214 km/h en janvier, 247 dimanche dernier... Cette portion de l'A8, à hauteur de Brignoles dans le Var, semble propice aux pointes de vitesse. Après avoir approché les 250 km/h hier, le conducteur, un homme de 33 ans salarié d'une société de location de voiture de Grasse (Alpes-Maritimes), s'est vu retirer son permis sur le champ. Les motards ont dû poursuivre le puissant véhicule sur onze kilomètres avant de parvenir à l'intercepter à la faveur d'un ralentissement de la circulation en raison des retours de vacances. Les gendarmes ont relevé dimanche pas moins de 13 excès de vitesse dont 6 de plus de 180 km/h. Tous les contrevenants ont été cités à comparaître le 21 mars prochain devant le tribunal correctionnel de Draguignan. Le même jour comparaîtra le joueur de football ivoirien Ibrahima Bakayoko, ancien attaquant de l'Olympique de Marseille, qui, le 23 janvier, avait été contrôlé à 214 km/h dans le même secteur.
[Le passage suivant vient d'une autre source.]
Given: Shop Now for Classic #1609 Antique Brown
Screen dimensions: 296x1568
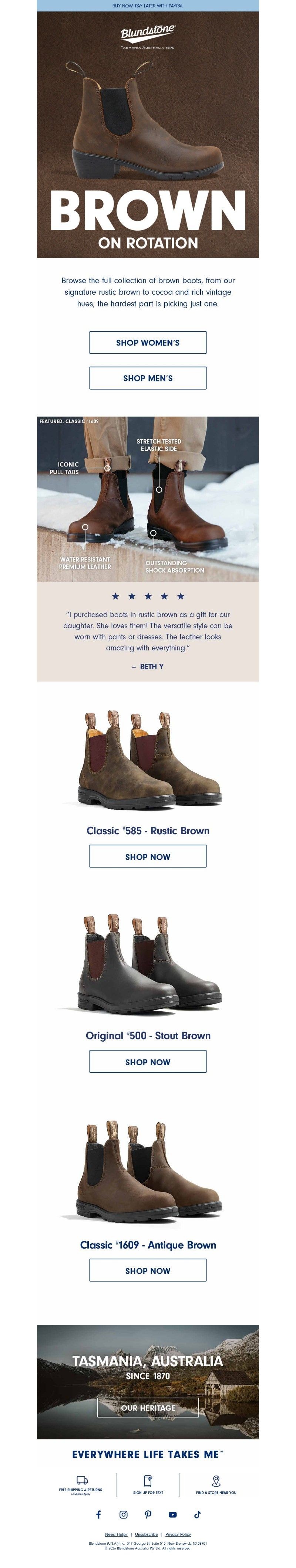Looking at the screenshot, I should click(148, 1270).
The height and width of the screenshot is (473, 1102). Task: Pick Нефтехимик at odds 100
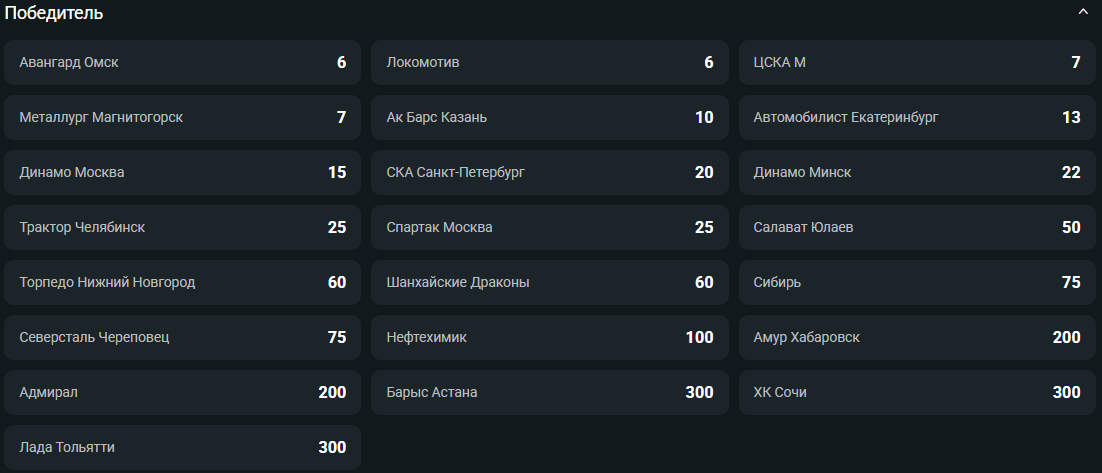pyautogui.click(x=550, y=337)
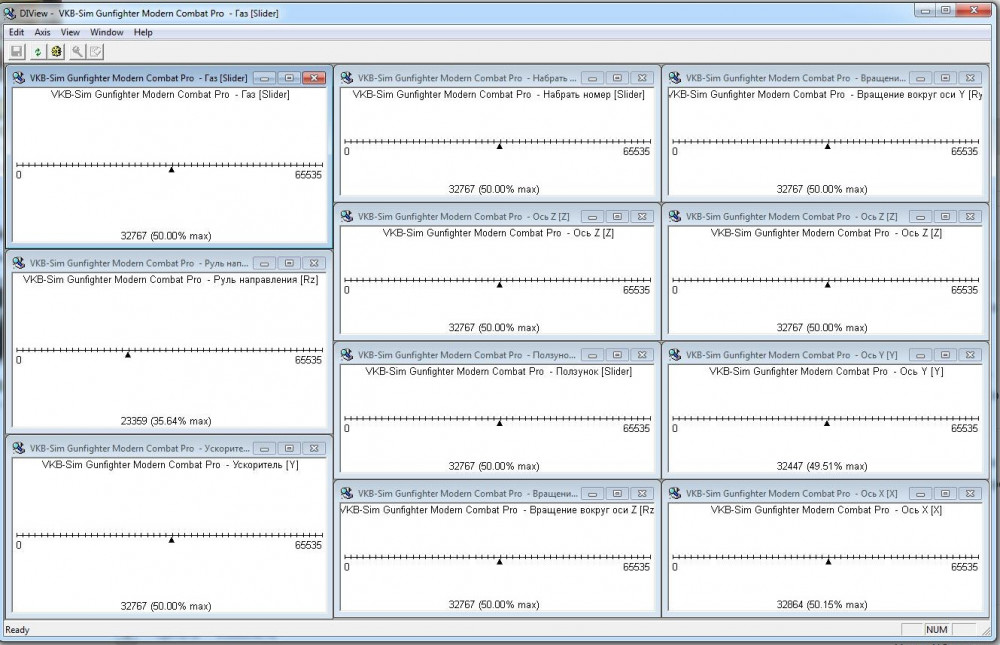Image resolution: width=1000 pixels, height=645 pixels.
Task: Open the Window menu
Action: pos(107,32)
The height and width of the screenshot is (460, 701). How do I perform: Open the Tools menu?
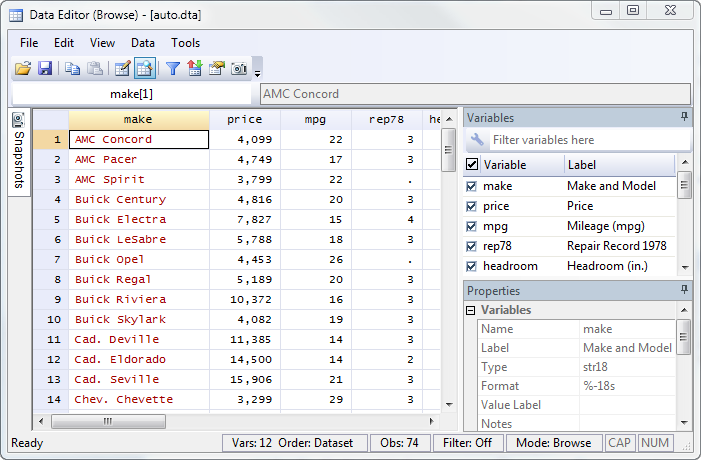pyautogui.click(x=185, y=43)
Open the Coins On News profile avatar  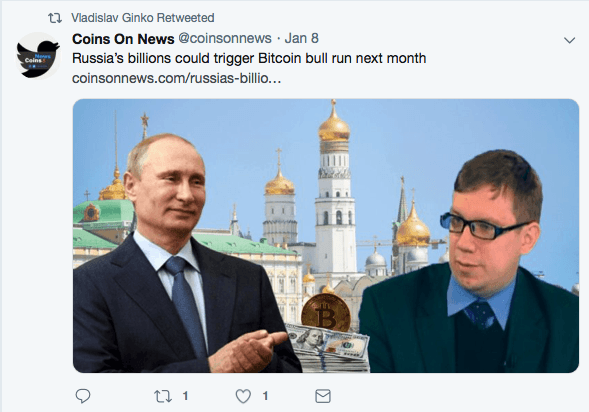pos(38,56)
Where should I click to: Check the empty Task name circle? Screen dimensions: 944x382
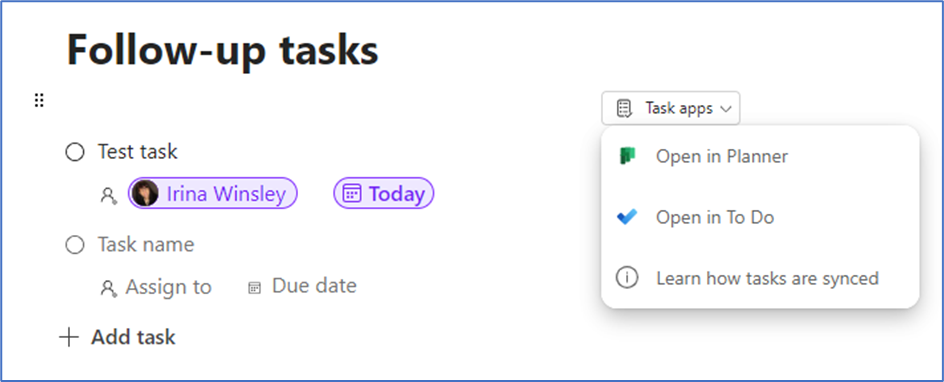75,245

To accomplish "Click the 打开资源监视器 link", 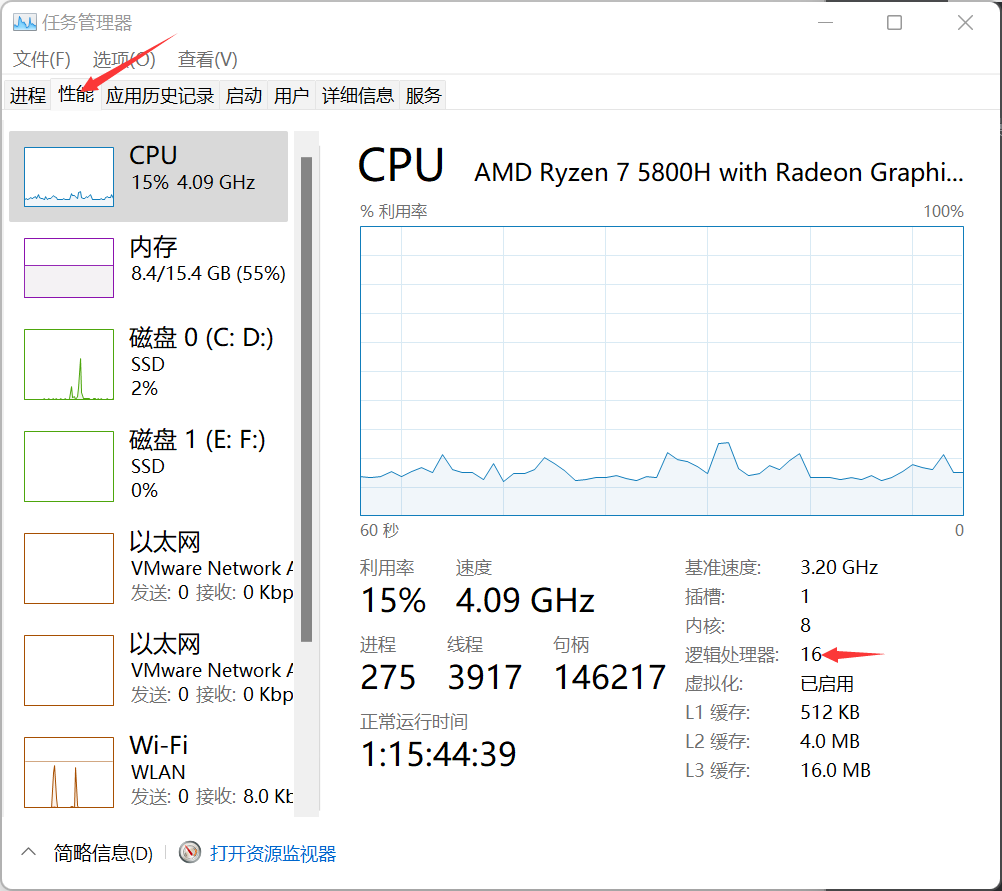I will click(273, 853).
En Corse, un automobiliste a lui été flashé samedi à 193 km/h sur une route nationale à la sortie de Corte, en Haute-Corse, et encourt une "peine d'amende significative" et une suspension de permis de conduire pour une période "qui risque d'être longue". Le chauffard a été arrêté par les gendarmes de Corte sur la RN200 à la sortie de la ville. Les militaires ont immobilisé le véhicule et lui ont confisqué son permis de conduire. Les occasions de flasher des automobilistes à de très grandes vitesses sont rares en Corse où les routes sont très majoritairement étroites et extrêmement sinueuses, et sachant qu'aucune autoroute ne parcourt l'île.
Une même équipe
Autre département, autres mœurs...Trois des huit radars automatiques de l'Hérault ont été découpés au chalumeau et déposés sur le bas côté des routes qu'ils contrôlaient dans la nuit de vendredi à samedi. Le mode opératoire -découpage de la base et abandon des carcasses inutilisables à même le sol- laisse penser qu'une même équipe a agi entre 23H30 et 01H00 du matin sur des routes à hauteur de Frontignan, Agde et Montady, c'est-à-dire dans les environs de Béziers et Sète. Le mois de février aura été le théâtre d'une hécatombe pour les radars héraultais : un quatrième avait été incendié au début du mois sur la commune de Saint-Mathieu-de-Tréviers.